Ah, but there was Another who could see all ends, and He knew that no one, not even singular, incredible Frodo, could hope to deliberately destroy that corrupting beauty. But He who brought the world into being through the marvelous harmony He ordered had planned even for this. And we know how so many played a part in that plan, even Sméagol in the end. So I believe that it was never Eru's intent that the "task appointed" to Frodo be the actual destruction of the Ring, but to simply bear It as long and as far as he could, even to the Cracks of Doom, where the harmony of Eru's plan would at last, and unexpectedly to even the very wise, be realised.

No, Frodo did not fail at his appointed task. He fulfilled it every jot and tittle. And weren't the Wise surprised! If they were indeed wise, they were also at least a little humbled to note that their assumptions, however obviously correct they may have seemed, were quite wrong.

I think of Galadriel's words to the Ring-bearer: "If you do not find a way, no one will." Well, Frodo found a way, in quite an unexpected fashion, through his pity and mercy toward Sméagol. And that is what is responsible for the destruction of the Ring. ::Galadriel-like smile::

Faramirgirl (vaires):

I think that you both had very well taken points. Frodo would of failed long before if Sam had not been there. Sam is what keep Fordo going. In the end Frodo would not throw the ring into the fire. But Gandalf did say that Gollum had a part to play before the end. And Gollum did play the part of the evil that Gandalf said he would. The ring was destory but I don't think that any one knew what really happen at the fire because I believe that Sam would not of told anyone that Frodo said that the ring was his and had put it on. So Frodo is still the hero for getting it to the fire of Mount Doom, and Gullum just helped him out by takng the ring and falling into the fire, so in a way Gollum had saved Frodo and killed himself in the progress.


Could someone please explain something that just bugs the heck out of me. If this is all Eru's plan, does that mean that this was all fate and no one had free will. That there was only one possible outcome. For example, that Bilbo 'had' to spare Gollum - that Gollum 'had' to escape from Mordor - that Faramir 'had' to spare Gollum, etc., etc. This turns Eru into a puppetmaster and eveyone into puppets. Someone HELP.
The Fate thing drives me crazy.


Does not mean he can control it. God always knows what the end result of something will be, but he does not, in anyway, make our decision for us. Thus we all have free will. Make sense? Eru is not a puppet master, but just able to see more than mortals or Elves for that matter. It would be like if you were standing on a street corner and you could see down to the end of the block. However, if you climed to the roof of a building you would be able to see much farther, but you are not able to change anything in the distance, just to view it. Kind of a silly way to think about it I know, but that is how I always envisioned it.

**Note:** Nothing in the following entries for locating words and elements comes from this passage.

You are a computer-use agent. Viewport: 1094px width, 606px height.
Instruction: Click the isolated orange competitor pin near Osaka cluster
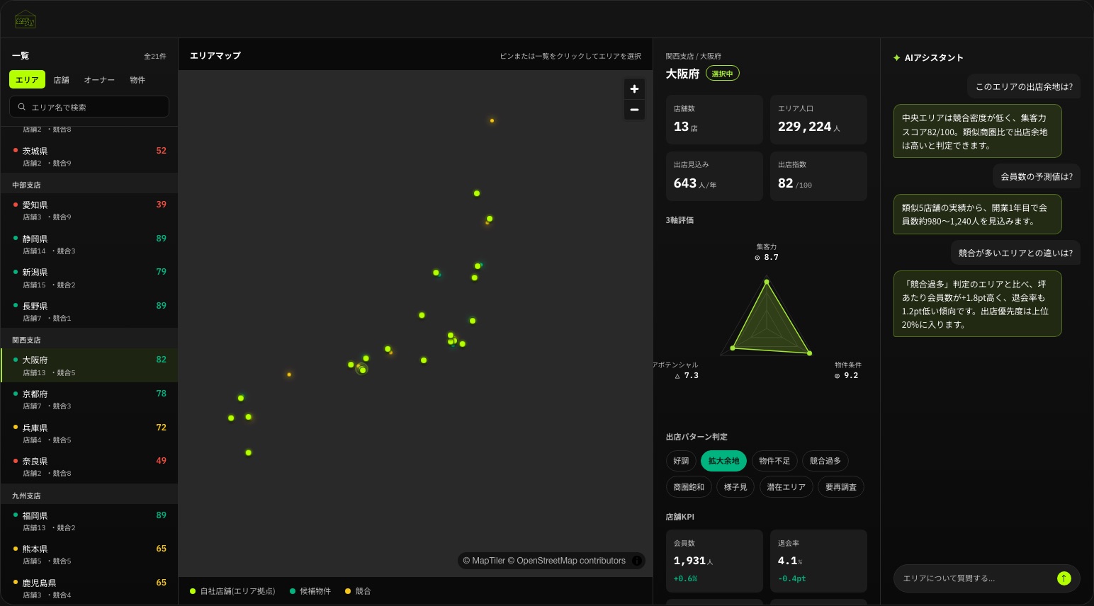pos(288,375)
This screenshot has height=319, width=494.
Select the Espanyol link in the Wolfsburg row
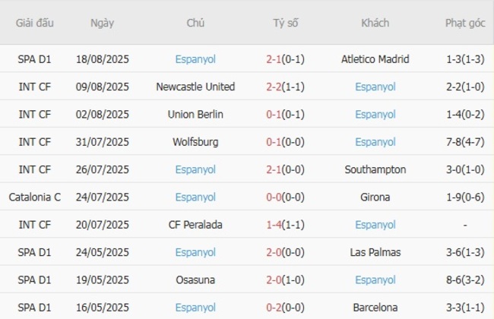[x=375, y=142]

Let me re-phrase your analogy in another way and see if I am understanding this concept. We have a crystal ball to see into the future, and see a particular event occur; but we do not see the paths that led to that event and we don't control the decisions of the ones that ended up in that future event. So the individuals involved along the path had free will to make decisions and the decisions they made led to that particular future event or end result. Does that make sense?

Another thing. When you say "Does not mean he can control it.", shouldn't it be that Eru 'can' control it but chooses not to? Just like he chose to let Melkor's disharmony in the Great Music abide rather than delete it? He is Eru and can control all things, but lets events unfold as they will.

By the way, I don't think your analogy is silly at all. If it helps you to clarify your thoughts on something and works for you, then that's what matters. I've taken some strange paths in my time to reach an understanding of a particular thought or idea.